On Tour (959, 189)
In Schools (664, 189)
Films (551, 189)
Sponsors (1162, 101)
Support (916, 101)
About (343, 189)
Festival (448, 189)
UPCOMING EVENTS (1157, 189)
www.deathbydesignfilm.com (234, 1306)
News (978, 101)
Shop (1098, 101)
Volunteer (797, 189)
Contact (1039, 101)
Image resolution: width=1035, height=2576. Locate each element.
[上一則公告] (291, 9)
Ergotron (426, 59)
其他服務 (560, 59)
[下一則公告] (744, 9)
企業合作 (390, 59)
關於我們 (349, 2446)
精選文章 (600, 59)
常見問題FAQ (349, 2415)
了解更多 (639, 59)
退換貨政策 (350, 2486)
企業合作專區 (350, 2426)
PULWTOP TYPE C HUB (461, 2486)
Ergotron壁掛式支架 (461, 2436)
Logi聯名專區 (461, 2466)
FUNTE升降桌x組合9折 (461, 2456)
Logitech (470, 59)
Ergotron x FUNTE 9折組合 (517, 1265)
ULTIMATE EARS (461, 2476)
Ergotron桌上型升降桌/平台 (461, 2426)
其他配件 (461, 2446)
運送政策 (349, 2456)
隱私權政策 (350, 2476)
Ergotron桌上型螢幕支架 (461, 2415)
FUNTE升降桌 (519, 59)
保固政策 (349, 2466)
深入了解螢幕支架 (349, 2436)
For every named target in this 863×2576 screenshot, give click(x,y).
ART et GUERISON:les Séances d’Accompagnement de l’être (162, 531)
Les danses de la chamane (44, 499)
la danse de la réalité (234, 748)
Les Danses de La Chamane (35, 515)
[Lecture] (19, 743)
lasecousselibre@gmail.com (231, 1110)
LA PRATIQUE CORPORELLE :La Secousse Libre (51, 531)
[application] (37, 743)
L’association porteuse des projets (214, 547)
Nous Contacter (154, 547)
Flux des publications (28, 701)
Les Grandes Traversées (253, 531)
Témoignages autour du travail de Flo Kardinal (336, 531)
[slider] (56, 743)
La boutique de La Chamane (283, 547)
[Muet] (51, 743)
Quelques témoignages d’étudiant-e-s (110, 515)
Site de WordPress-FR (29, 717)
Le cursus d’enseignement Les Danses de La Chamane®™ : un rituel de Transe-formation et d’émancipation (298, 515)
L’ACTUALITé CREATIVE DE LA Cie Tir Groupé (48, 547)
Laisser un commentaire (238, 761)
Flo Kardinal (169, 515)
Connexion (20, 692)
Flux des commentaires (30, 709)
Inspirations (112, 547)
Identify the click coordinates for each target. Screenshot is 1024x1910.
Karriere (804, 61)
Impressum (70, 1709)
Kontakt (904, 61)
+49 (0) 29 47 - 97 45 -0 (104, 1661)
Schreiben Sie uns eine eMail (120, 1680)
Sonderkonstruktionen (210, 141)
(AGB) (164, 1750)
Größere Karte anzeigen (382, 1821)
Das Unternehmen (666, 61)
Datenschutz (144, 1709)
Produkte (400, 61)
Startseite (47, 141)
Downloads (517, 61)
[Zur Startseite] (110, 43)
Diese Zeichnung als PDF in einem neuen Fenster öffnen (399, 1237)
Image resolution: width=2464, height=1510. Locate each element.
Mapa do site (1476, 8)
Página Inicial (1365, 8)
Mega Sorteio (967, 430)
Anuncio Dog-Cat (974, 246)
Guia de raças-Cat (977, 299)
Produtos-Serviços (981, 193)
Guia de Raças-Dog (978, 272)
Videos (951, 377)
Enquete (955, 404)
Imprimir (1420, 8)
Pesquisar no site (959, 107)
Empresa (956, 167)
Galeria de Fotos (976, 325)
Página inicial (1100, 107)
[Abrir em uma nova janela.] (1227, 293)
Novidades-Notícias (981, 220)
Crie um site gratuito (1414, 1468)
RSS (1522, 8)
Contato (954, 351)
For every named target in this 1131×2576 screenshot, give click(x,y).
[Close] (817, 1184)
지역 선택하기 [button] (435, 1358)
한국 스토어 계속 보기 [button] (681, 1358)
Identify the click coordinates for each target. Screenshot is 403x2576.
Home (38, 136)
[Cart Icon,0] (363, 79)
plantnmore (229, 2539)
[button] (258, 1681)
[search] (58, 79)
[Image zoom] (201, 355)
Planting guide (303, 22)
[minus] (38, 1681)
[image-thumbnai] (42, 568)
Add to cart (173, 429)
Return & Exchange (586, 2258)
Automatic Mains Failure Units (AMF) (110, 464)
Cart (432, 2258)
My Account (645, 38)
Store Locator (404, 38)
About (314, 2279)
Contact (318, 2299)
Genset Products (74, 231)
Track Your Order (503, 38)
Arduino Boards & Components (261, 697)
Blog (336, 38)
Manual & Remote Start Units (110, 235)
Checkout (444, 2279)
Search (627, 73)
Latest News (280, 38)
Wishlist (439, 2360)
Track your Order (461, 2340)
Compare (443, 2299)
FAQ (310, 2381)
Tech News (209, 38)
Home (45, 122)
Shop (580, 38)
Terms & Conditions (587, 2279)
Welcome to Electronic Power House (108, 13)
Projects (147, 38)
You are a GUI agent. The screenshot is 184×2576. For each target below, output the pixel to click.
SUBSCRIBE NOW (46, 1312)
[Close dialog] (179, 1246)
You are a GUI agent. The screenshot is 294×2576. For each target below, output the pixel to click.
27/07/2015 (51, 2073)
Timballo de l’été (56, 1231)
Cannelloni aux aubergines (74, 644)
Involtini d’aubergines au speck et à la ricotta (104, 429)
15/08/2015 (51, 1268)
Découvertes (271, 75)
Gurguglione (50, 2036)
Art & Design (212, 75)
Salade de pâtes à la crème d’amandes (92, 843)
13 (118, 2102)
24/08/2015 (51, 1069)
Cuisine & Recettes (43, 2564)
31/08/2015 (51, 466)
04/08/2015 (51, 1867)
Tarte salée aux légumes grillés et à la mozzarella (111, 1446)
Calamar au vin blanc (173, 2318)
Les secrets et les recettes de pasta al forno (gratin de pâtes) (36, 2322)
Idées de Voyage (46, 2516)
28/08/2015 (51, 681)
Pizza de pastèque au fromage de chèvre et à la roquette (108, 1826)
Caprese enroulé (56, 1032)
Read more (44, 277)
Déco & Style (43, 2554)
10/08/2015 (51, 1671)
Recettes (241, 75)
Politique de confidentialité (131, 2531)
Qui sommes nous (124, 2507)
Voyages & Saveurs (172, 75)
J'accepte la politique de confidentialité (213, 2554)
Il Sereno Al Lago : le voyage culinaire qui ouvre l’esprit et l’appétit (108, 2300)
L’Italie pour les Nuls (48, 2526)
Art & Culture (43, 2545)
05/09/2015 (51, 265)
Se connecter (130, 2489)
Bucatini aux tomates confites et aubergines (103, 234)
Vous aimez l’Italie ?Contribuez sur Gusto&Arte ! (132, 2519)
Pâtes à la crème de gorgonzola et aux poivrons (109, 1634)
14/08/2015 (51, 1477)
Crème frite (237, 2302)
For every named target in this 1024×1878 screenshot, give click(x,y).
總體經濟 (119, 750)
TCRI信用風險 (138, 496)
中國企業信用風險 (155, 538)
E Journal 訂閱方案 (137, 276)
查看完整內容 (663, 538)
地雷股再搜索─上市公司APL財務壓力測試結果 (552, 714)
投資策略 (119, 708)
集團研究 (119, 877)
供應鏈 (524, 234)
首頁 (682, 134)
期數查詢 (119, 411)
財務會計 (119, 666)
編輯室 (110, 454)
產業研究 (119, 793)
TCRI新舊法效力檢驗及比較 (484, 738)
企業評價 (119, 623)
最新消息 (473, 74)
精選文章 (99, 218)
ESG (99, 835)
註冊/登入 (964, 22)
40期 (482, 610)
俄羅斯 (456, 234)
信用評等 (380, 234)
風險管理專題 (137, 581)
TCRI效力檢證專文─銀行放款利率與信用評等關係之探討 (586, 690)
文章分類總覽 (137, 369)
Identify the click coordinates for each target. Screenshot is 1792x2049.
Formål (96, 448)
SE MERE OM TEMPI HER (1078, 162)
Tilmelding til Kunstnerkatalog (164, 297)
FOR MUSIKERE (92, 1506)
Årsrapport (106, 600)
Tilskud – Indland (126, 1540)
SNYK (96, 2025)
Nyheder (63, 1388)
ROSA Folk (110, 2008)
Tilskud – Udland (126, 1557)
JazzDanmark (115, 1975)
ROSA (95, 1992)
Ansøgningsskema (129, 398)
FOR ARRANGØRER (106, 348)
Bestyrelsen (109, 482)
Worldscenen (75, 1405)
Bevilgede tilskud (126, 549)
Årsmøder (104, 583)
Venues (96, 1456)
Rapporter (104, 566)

• • • •

- Exercise prompt
Word for word, restate the lines of the listing above starting at the line with "plantnmore (229, 2539)" and ending at the line with "Pâtes à la crème de", and nothing outside them.

- Solution to the exercise
plantnmore (229, 2539)
[button] (258, 1681)
[search] (58, 79)
[Image zoom] (201, 355)
Planting guide (303, 22)
[minus] (38, 1681)
[image-thumbnai] (42, 568)
Add to cart (173, 429)
Return & Exchange (586, 2258)
Automatic Mains Failure Units (AMF) (110, 464)
Cart (432, 2258)
My Account (645, 38)
Store Locator (404, 38)
About (314, 2279)
Contact (318, 2299)
Genset Products (74, 231)
Track Your Order (503, 38)
Arduino Boards & Components (261, 697)
Blog (336, 38)
Manual & Remote Start Units (110, 235)
Checkout (444, 2279)
Search (627, 73)
Latest News (280, 38)
Wishlist (439, 2360)
Track your Order (461, 2340)
Compare (443, 2299)
FAQ (310, 2381)
Tech News (209, 38)
Home (45, 122)
Shop (580, 38)
Terms & Conditions (587, 2279)
Welcome to Electronic Power House (108, 13)
Projects (147, 38)
You are a GUI agent. The screenshot is 184×2576. For each target below, output the pixel to click.
SUBSCRIBE NOW (46, 1312)
[Close dialog] (179, 1246)
You are a GUI agent. The screenshot is 294×2576. For each target below, output the pixel to click.
27/07/2015 (51, 2073)
Timballo de l’été (56, 1231)
Cannelloni aux aubergines (74, 644)
Involtini d’aubergines au speck et à la ricotta (104, 429)
15/08/2015 (51, 1268)
Découvertes (271, 75)
Gurguglione (50, 2036)
Art & Design (212, 75)
Salade de pâtes à la crème d’amandes (92, 843)
13 (118, 2102)
24/08/2015 (51, 1069)
Cuisine & Recettes (43, 2564)
31/08/2015 (51, 466)
04/08/2015 (51, 1867)
Tarte salée aux légumes grillés et à la mozzarella (111, 1446)
Calamar au vin blanc (173, 2318)
Les secrets et les recettes de pasta al forno (gratin de pâtes) (36, 2322)
Idées de Voyage (46, 2516)
28/08/2015 (51, 681)
Pizza de pastèque au fromage de chèvre et à la roquette (108, 1826)
Caprese enroulé (56, 1032)
Read more (44, 277)
Déco & Style (43, 2554)
10/08/2015 (51, 1671)
Recettes (241, 75)
Politique de confidentialité (131, 2531)
Qui sommes nous (124, 2507)
Voyages & Saveurs (172, 75)
J'accepte la politique de confidentialité (213, 2554)
Il Sereno Al Lago : le voyage culinaire qui ouvre l’esprit et l’appétit (108, 2300)
L’Italie pour les Nuls (48, 2526)
Art & Culture (43, 2545)
05/09/2015 (51, 265)
Se connecter (130, 2489)
Bucatini aux tomates confites et aubergines (103, 234)
Vous aimez l’Italie ?Contribuez sur Gusto&Arte ! (132, 2519)
Pâtes à la crème de gorgonzola et aux poivrons (109, 1634)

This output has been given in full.